AC/DC. Immer wieder AC/DC. Seit der Jahrtausendwende dröhnt vor jedem Spiel furchterregend „Hells Bells“, wenn die Mannschaften am Millerntor aufs Feld laufen. Eigentlich passt der seltsam unironische Willkommen-in-der-Hölle-Gestus gar nicht zum fröhlichen Funpunk des Kiezklub-Mythos. Aber AC/DC, diese unzerstörbaren Bluesrock-Duracellhasen, sind auf den Tribünen nun mal seit jeher gegenwärtig. Wenn auch Anfang der Neunziger mit etwas mehr Augenzwinkern als heute. Lief sich damals der Hamburger Jung Dirk Zander am Spielfeldrand warm, brummelten ein paar Lederjacken im schwarzen Block der Gegengerade die nervöse Anfangssequenz des Gassenhausers „Thunderstruck“: „Na, na-na, na, na-na …“. Und die gesamte Tribüne komplettierte markerschütternd: „… ZANN-DEER“.
Those were the days.
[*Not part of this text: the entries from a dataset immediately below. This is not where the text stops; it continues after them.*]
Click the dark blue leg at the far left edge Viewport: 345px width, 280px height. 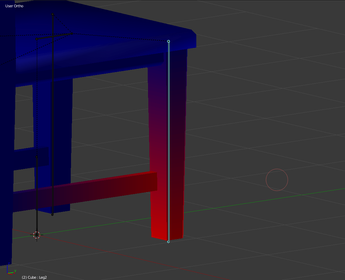(x=6, y=165)
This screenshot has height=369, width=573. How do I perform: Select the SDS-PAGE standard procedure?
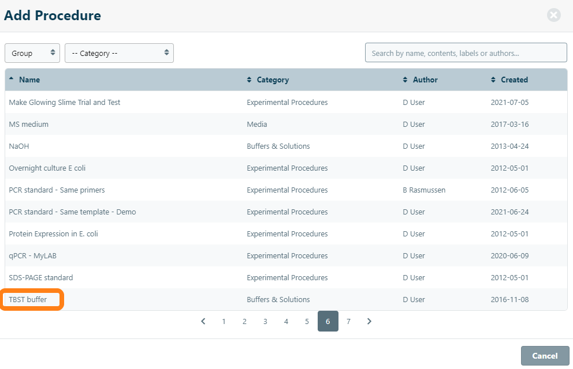point(40,277)
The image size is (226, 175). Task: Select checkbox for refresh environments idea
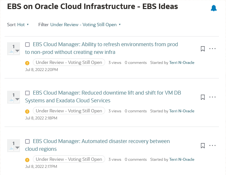click(27, 45)
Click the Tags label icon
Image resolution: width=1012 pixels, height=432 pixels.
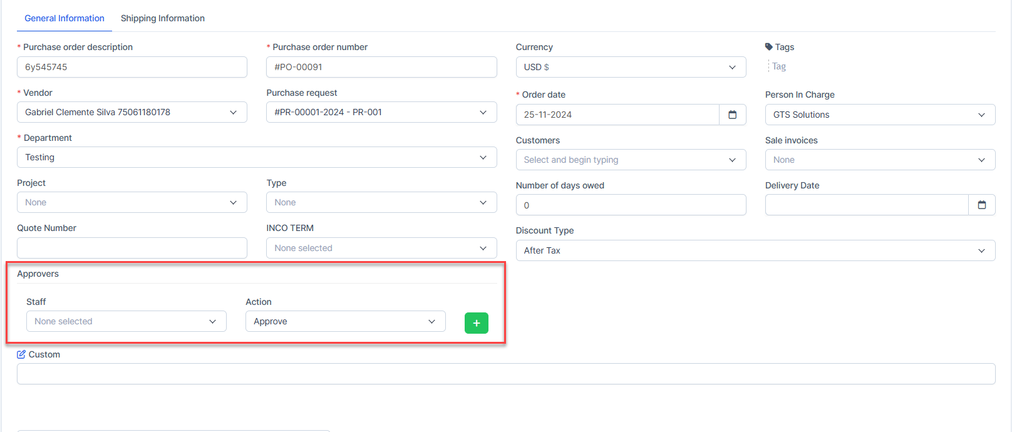(x=769, y=47)
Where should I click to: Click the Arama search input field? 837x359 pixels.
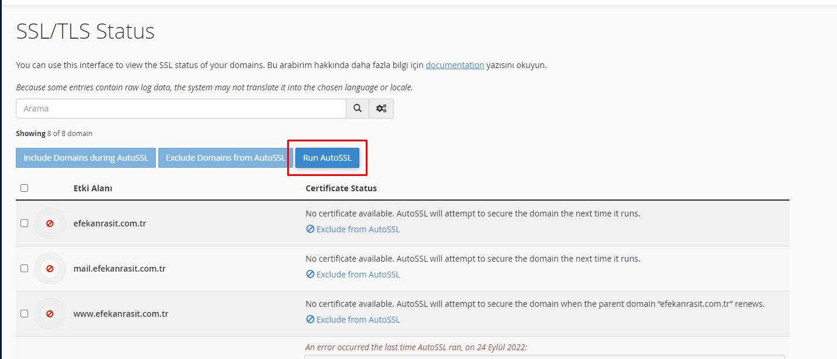[x=176, y=109]
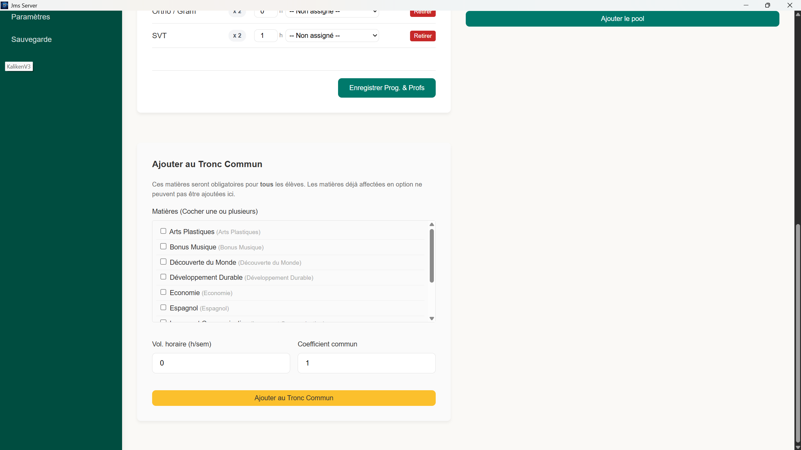Click the Jms Server app icon

click(x=4, y=5)
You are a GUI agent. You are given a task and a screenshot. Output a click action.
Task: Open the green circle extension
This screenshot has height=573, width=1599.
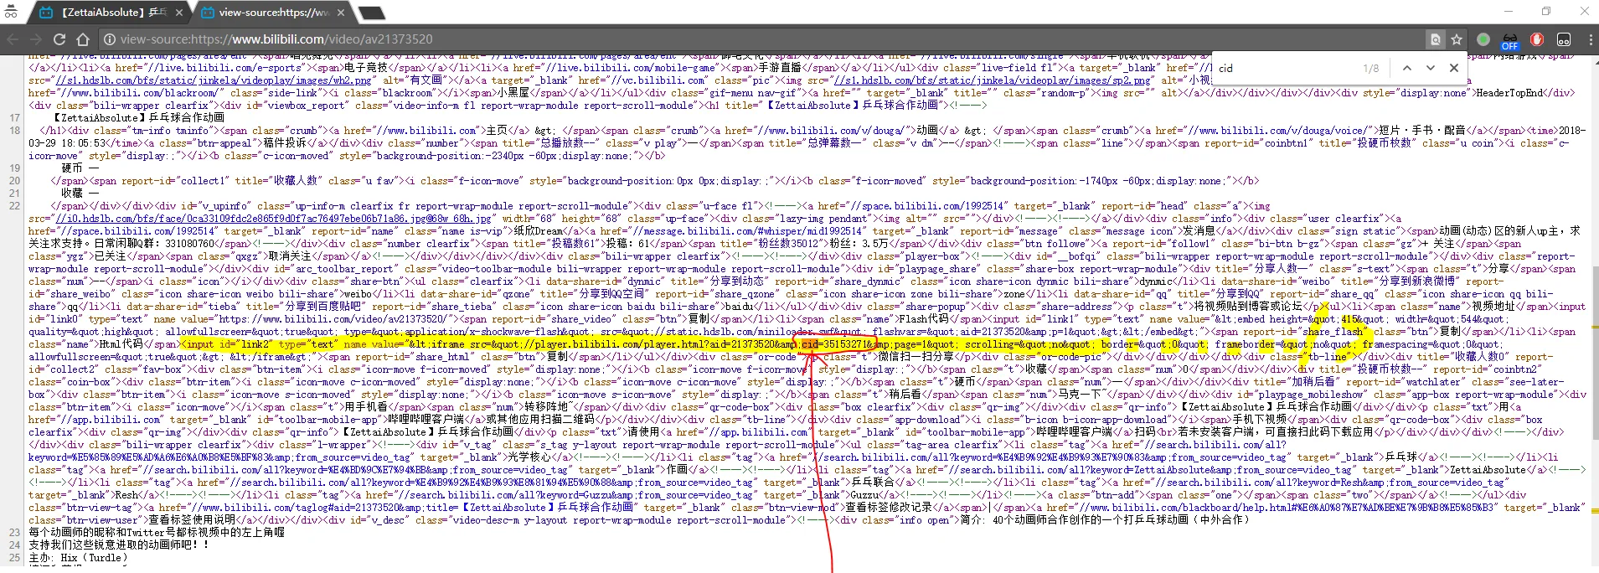(1483, 39)
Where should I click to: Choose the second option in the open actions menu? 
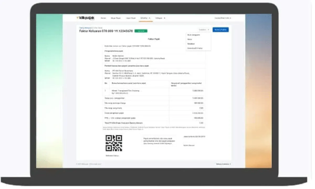[x=190, y=39]
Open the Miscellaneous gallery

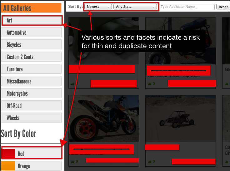tap(31, 81)
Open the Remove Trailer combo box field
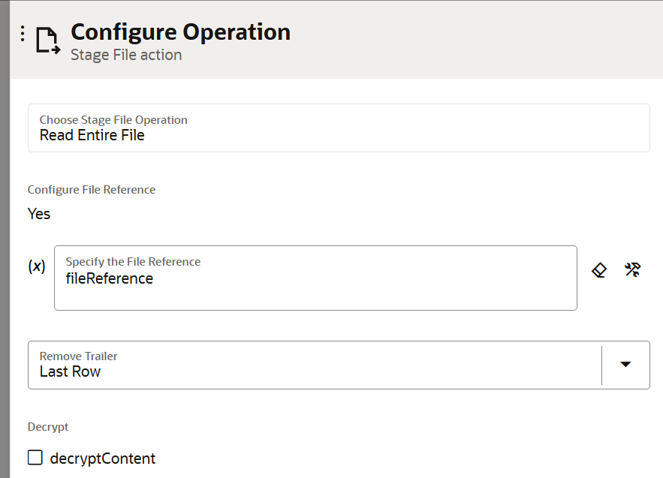 pyautogui.click(x=339, y=365)
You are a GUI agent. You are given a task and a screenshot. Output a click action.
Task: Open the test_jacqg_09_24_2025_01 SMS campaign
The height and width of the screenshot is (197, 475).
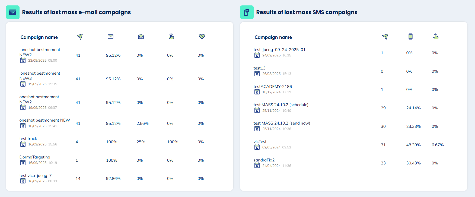[279, 50]
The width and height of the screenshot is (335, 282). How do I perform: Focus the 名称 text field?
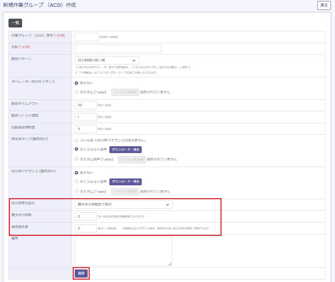coord(118,49)
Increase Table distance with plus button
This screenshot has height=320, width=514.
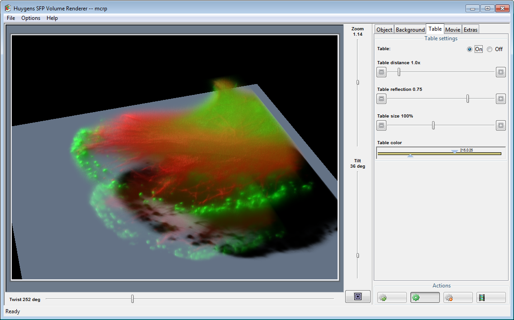click(x=500, y=72)
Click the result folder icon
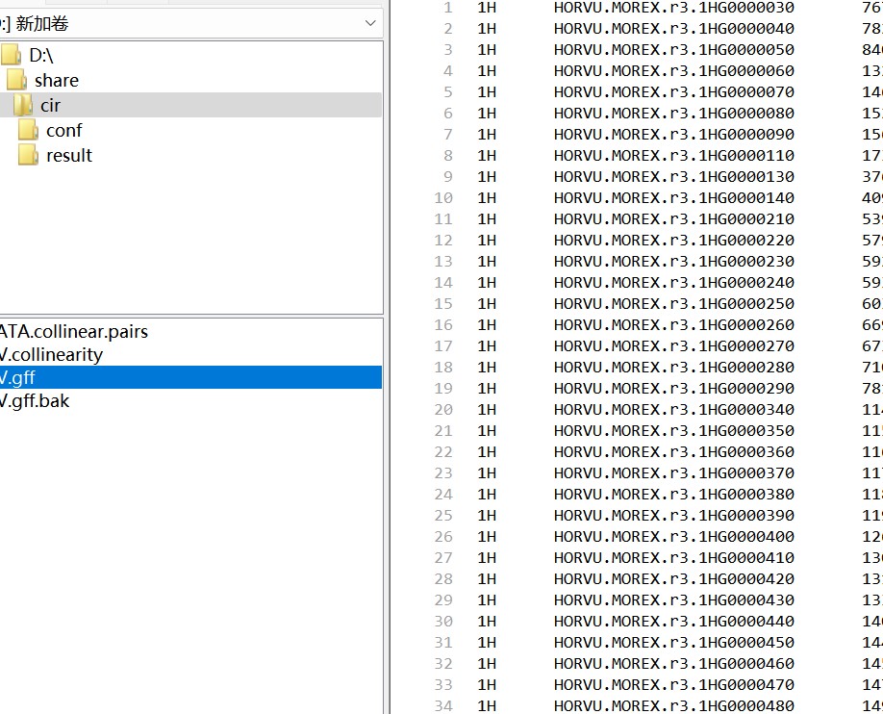Image resolution: width=883 pixels, height=714 pixels. point(29,155)
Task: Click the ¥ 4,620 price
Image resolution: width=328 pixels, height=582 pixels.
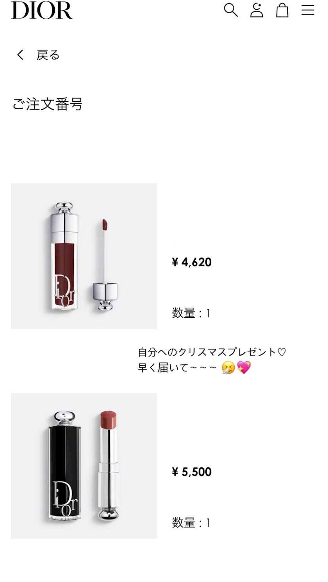Action: pyautogui.click(x=192, y=262)
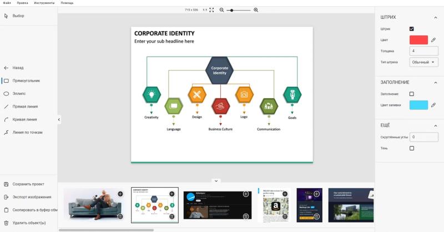Click the zoom in magnifier icon
This screenshot has width=444, height=232.
point(256,10)
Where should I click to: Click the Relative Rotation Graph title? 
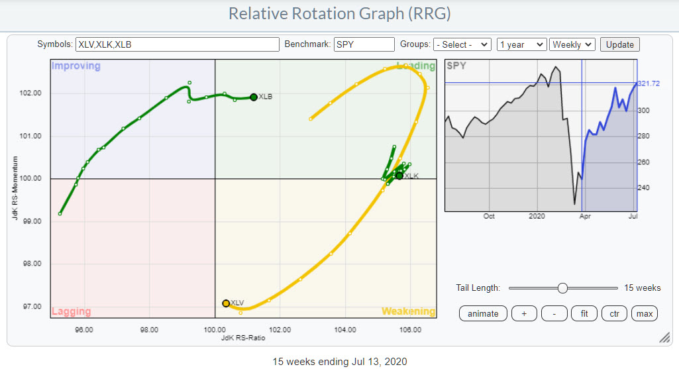coord(339,14)
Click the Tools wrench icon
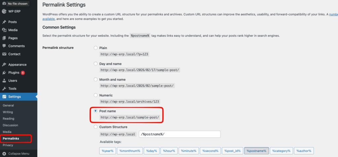This screenshot has height=157, width=338. click(4, 88)
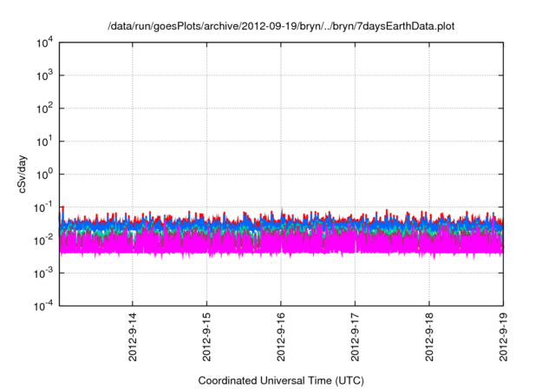Click the magenta data series band
This screenshot has width=555, height=389.
click(x=260, y=246)
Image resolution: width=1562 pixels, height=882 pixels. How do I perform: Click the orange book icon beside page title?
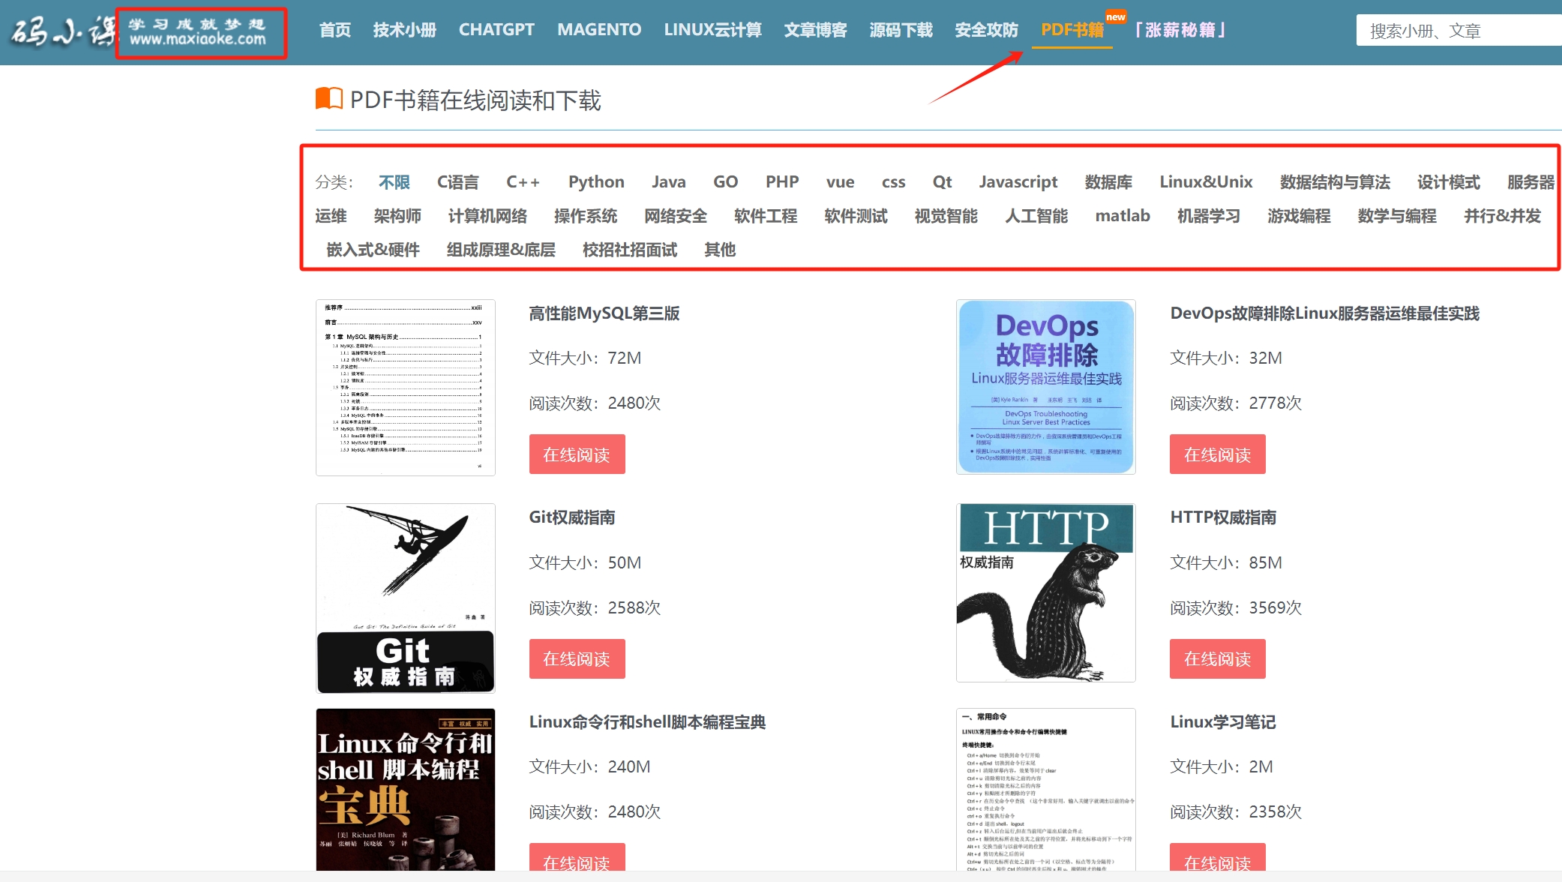(328, 99)
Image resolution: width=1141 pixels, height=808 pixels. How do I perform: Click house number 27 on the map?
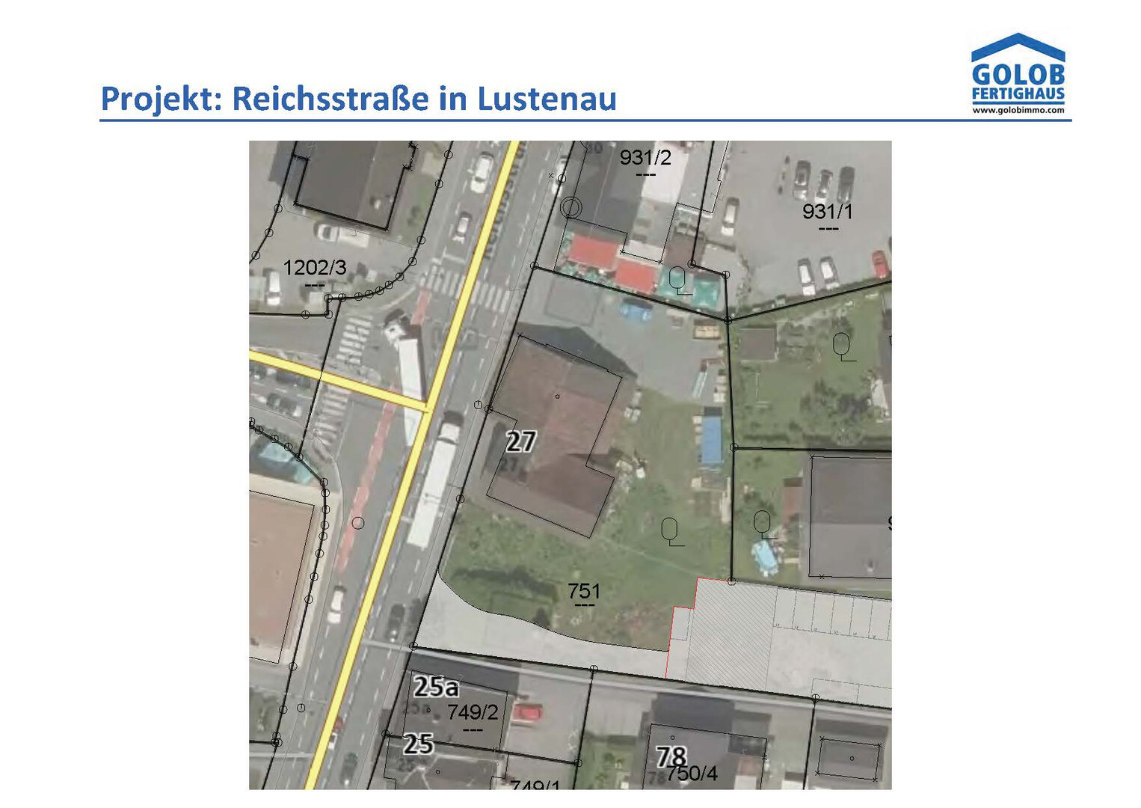(x=520, y=441)

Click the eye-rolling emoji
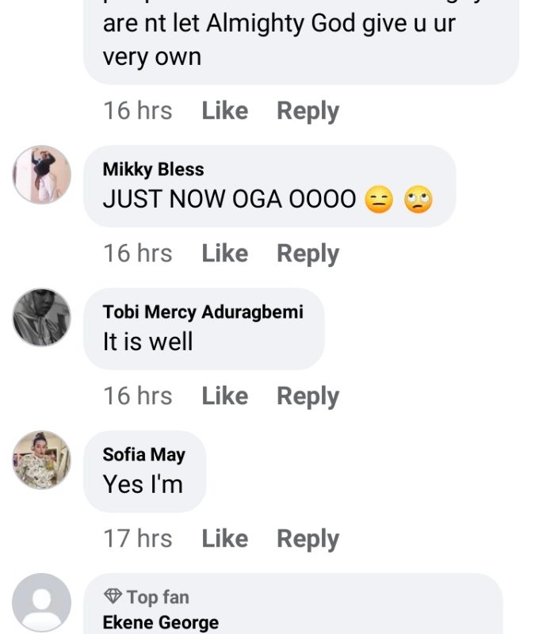418,199
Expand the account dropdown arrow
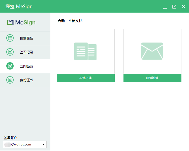 click(x=43, y=144)
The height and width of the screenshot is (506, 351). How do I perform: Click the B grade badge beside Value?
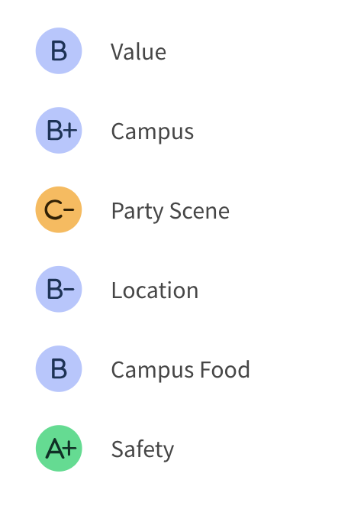point(59,50)
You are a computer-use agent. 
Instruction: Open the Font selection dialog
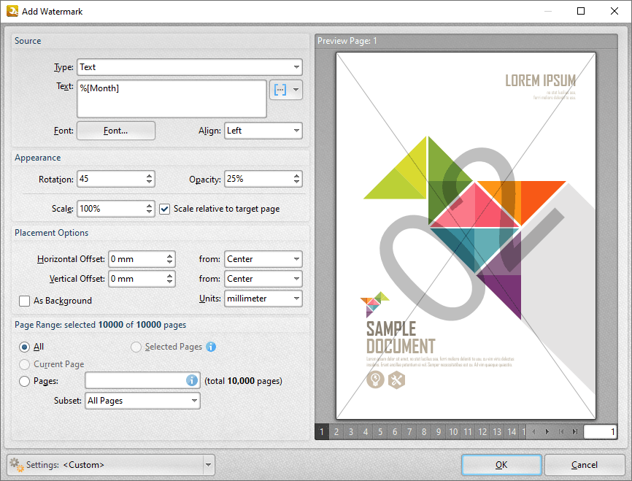pos(115,130)
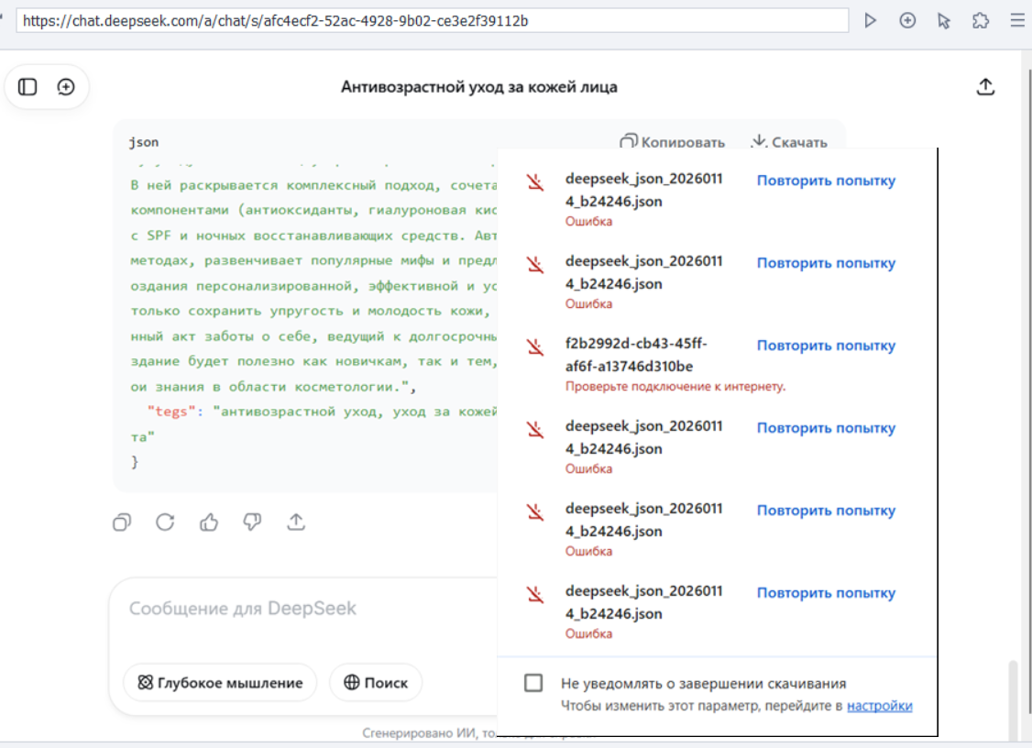Open the "настройки" settings link

point(879,706)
Der „Zanderstruck“ war damals nur eine von zahllosen Aktionen, die nicht in erster Linie den Erfolg des Heimteams feierten, sondern vor allem dazu dienten, sich als Fan eine gute Zeit zu verschaffen. Denn das war bitter nötig: Bis Mitte der Achtziger war es am Millerntor nicht anders als in anderen Stadien zugegangen. In der Nordkurve mischten sich unter die Hafenarbeiter, versprengten Dombesucher, Arbeitslosen und Normalos auch Kuttenträger und Hooligans, die auf Krawall gebürstet waren. Die durchs halbleere Stadion wanderten, im Rücken des gegnerischen Keepers pöbelten oder sonst wie Ärger machten. Rechte Anhänger, etwa Mitglieder des Fanklubs „United“, hissten sogar gern mal die Reichskriegsflagge oder grunzten in ihrer tumben Hilflosigkeit Affenlaute, wenn einer wie Souleyman Sané die Abwehrreihe der Kiezkicker mal wieder schwindlig spielte.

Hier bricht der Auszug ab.